**What to produce**
For every line in the data below, check for the word "will", then state how many lines have it. Answer with the number only.

==== Exercise material

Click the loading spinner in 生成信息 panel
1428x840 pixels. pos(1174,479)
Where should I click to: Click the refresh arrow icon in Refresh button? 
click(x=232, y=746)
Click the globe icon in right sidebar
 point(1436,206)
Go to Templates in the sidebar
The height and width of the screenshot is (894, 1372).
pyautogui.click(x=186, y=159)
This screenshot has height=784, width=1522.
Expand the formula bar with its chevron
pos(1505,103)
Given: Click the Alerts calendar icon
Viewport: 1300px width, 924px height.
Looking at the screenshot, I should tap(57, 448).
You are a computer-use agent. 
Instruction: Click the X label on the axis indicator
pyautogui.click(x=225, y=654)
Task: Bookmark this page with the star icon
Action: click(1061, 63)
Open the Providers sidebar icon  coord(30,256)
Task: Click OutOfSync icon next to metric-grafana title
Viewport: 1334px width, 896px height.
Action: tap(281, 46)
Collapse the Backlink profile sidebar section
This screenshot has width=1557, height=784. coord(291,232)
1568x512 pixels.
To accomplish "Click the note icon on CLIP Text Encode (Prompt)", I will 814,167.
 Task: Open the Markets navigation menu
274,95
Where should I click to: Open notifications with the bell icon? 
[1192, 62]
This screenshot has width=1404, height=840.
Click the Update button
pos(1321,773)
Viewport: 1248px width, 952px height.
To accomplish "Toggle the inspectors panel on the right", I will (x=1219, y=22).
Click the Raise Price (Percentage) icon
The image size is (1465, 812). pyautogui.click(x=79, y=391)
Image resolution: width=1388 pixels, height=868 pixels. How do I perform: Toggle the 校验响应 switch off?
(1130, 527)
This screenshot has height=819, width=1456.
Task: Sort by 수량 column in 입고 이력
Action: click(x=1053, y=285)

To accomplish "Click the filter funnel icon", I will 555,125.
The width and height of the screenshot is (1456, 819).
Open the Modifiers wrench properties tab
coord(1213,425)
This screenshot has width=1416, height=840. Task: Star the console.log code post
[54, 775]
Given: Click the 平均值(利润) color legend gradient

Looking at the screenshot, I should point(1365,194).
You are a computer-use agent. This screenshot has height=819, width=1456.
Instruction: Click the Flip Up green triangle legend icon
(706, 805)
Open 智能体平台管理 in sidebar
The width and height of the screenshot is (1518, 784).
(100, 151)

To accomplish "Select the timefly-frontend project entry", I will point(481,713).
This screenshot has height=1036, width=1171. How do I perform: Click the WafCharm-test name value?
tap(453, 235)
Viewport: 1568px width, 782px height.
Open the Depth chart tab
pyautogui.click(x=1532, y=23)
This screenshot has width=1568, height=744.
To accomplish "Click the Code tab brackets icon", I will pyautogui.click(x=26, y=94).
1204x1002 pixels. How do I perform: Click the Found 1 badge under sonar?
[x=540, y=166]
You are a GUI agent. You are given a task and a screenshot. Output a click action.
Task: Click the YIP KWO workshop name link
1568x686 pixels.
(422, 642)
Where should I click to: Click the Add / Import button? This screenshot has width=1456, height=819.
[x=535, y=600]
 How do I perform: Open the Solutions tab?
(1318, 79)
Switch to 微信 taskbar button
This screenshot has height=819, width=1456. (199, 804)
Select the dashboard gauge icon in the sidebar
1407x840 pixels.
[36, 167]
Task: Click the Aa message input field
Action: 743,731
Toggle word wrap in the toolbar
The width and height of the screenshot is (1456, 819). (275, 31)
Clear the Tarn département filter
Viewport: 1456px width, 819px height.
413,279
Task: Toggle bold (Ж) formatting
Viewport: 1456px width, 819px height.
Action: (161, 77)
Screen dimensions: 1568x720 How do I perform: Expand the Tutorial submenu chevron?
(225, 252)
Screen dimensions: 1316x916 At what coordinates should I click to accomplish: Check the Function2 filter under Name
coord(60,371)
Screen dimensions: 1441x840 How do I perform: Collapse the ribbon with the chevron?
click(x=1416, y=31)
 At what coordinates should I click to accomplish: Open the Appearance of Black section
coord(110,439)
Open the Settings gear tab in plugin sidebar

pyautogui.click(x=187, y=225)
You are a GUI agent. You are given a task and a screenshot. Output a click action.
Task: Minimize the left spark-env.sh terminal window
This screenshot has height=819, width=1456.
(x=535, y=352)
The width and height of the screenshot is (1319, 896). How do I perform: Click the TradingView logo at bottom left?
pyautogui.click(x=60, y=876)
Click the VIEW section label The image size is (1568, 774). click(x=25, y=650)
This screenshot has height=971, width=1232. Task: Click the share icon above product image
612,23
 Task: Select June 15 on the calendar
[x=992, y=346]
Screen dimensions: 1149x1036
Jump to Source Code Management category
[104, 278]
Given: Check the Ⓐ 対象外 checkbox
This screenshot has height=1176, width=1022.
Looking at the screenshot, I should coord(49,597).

========

**Answer section**
5